Wednesday, February 10, 2010

Rann is just a tip of the ice berg


In the mad, mindless rush towards self-gratification, are we somewhere sacrificing those values that brought us, kicking, dragging and sacrificing from a hard-earned freedom from colonialism to the new millennium where we, the collective civilization, are now poised at the brink of a moral disintegration? Rann is that rare cinema about the collective conscience which we often like to think has gone out of style. Rann shows how tough it is to hold your head high up in dignified righteousness in a world where ethics crumble faster than cookies in a wide-open jar left out too long in the sun. Cleverly, Ram Gopal Varma situates his morality tale in the cut-throat world of the electronic media where the TRP is God, and deadlines the devil. The film was straight, and without really wasting time, introduces us to the plethora of characters who colonize the bowel of a declining channel run by the idealistic Vijay Harshvardhan Malik(Amitabh Bachchan) who believes there’s room still for the straight and narrow path in a business where grabbing attention is the murder of all invention.
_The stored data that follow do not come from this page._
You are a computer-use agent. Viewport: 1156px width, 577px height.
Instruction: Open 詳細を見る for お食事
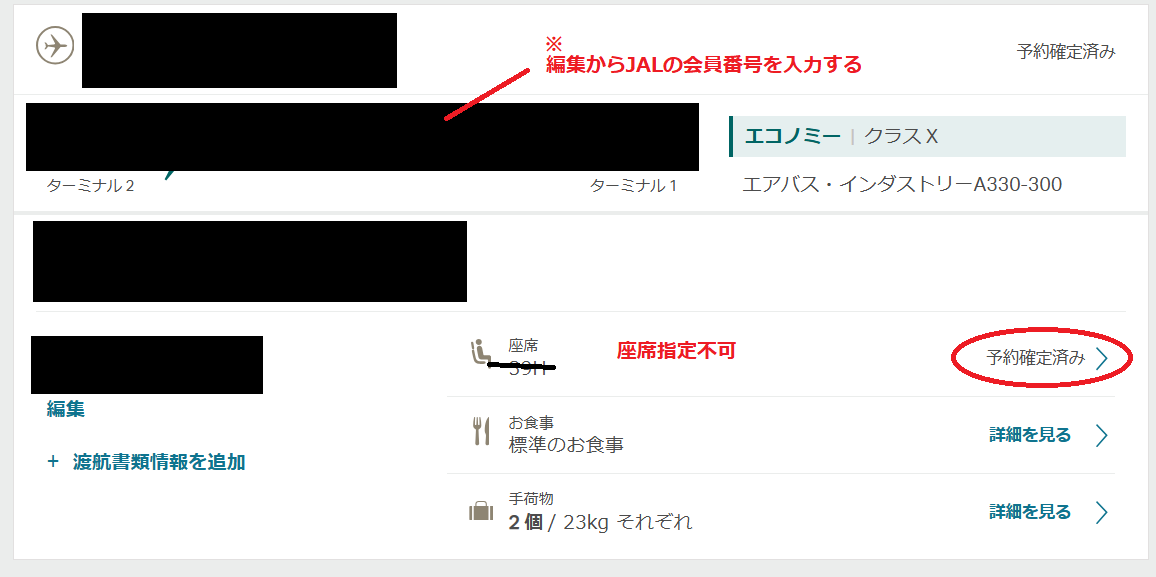click(1030, 435)
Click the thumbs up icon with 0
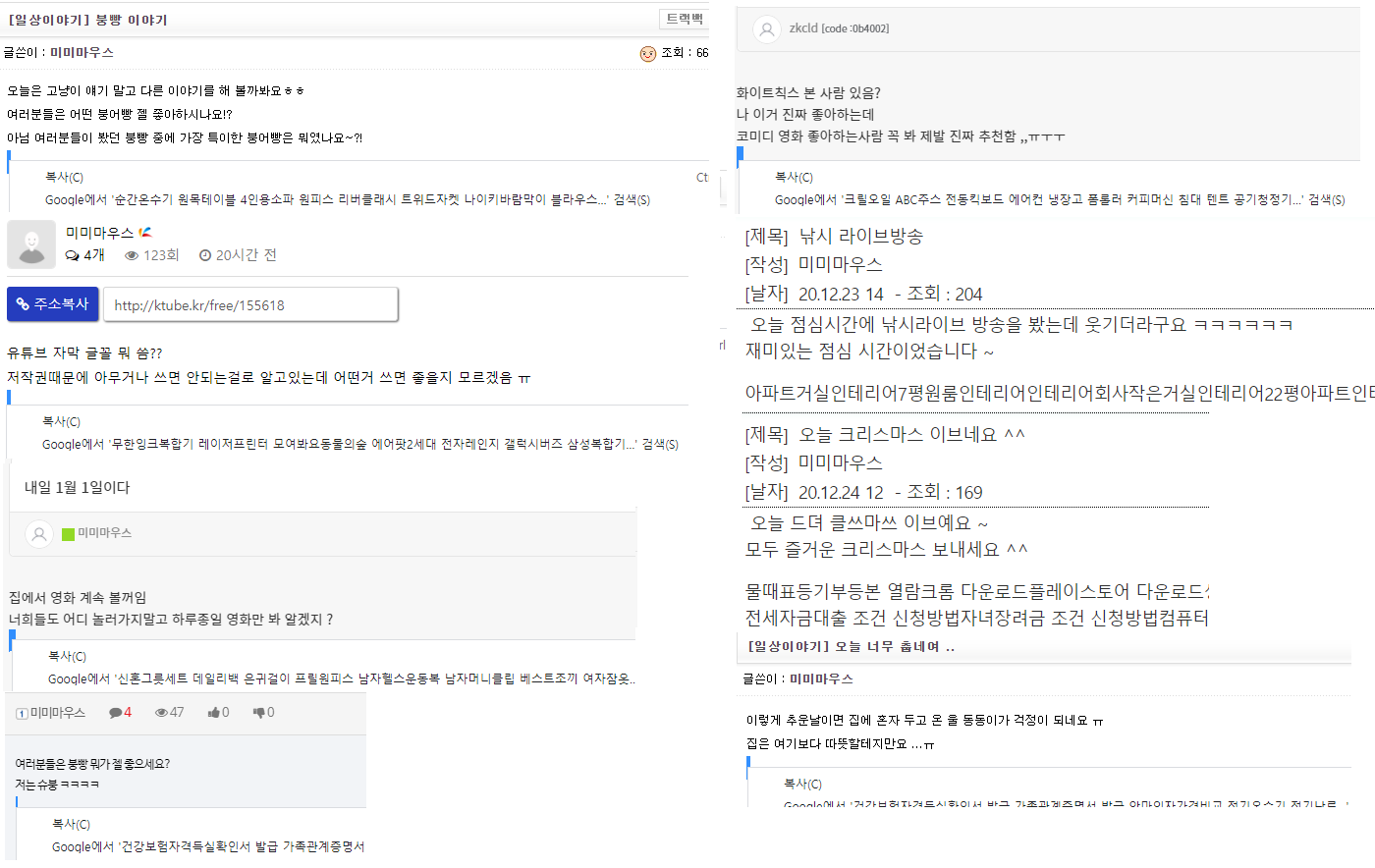Screen dimensions: 1375x868 coord(213,713)
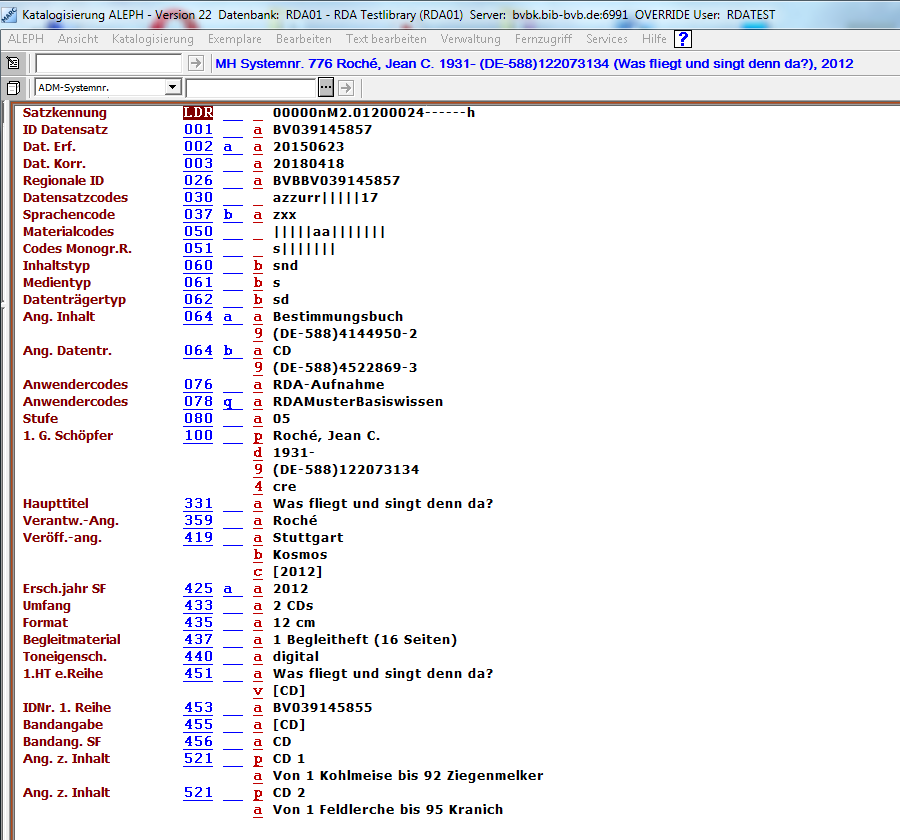Click in the record number input field
Screen dimensions: 900x840
tap(108, 63)
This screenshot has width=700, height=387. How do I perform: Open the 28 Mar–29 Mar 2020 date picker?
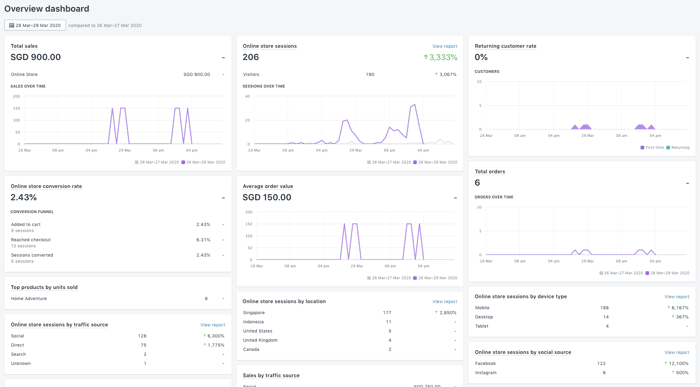35,25
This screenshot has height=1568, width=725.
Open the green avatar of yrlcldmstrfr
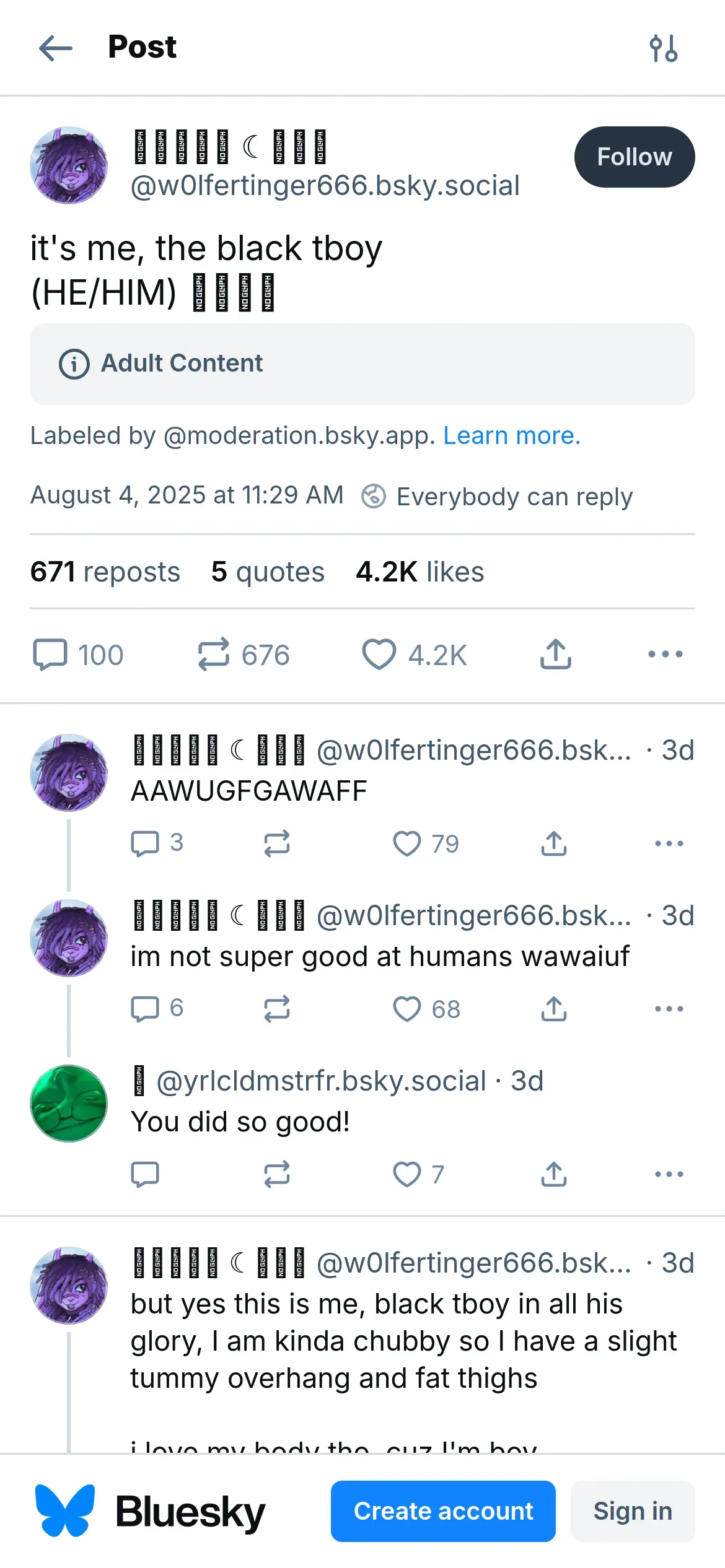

Varma plunges us into the world of the characters that he knows only too well. The glistening sweats on ratings-challenged eyebrows are captured through tight close-ups of worried faces that the camera that give nothing and yet everything away. The swirling swarm of characters reading, reporting creating and even manufacturing news, are so normal in their workaday concerns we almost miss the underbelly of moral anomaly that has become a way of life in present times. Rann takes us into a world where right and wrong are more financial than moral issues, where the people who make news conveniently forget that the source is often the nadir of the conscience. Rann is a razor-sharp bitter and biting look at the real world of rapidly-moving moral issues. As expected, Amitabh Bachchan as the conscience of the plot, presides over the speeedened proceedings with a thoughtful and gentle performance. His climactic speech makes all of us sit up and think about the quality of work we do in order to keep up with the competition. Rann defines the role of the electronic media in today’s context with remarkable virility and dramatic force.